::: Data for this task :::

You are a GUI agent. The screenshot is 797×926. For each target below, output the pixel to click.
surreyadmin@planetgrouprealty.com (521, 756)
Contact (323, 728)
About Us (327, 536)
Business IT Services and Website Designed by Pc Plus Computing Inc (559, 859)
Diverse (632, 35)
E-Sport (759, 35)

:::
::: Data for this task :::

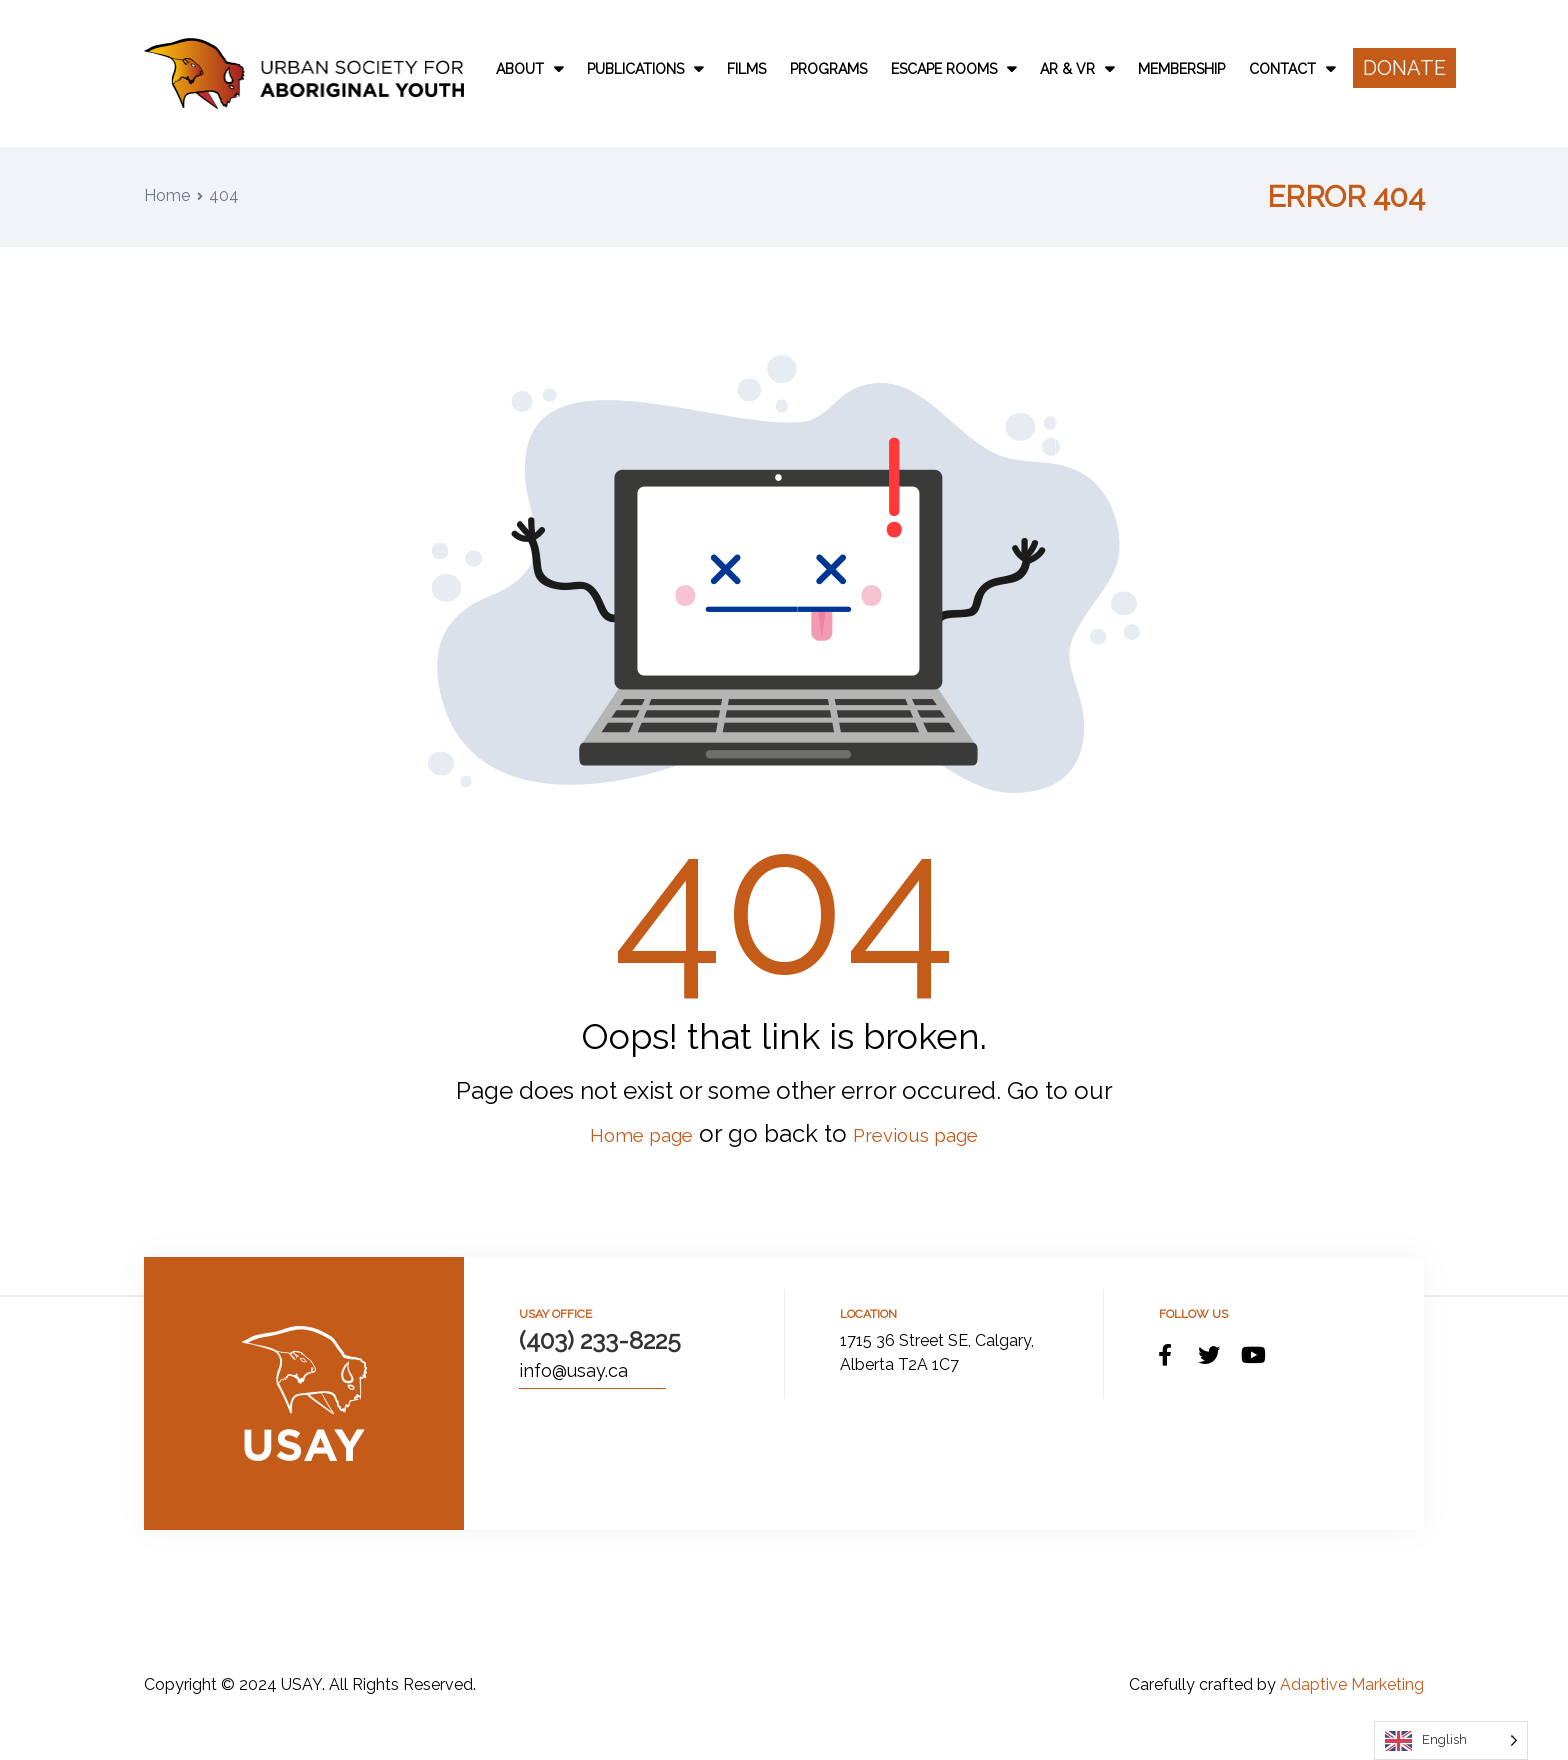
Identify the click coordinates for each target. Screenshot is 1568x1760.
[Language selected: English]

:::

■ **The problem**: Repeat the lines of the records starting with the line containing "About Us (327, 536)" and ending with the line containing "Diverse (632, 35)", both included.

■ **Expected answer**:
About Us (327, 536)
Business IT Services and Website Designed by Pc Plus Computing Inc (559, 859)
Diverse (632, 35)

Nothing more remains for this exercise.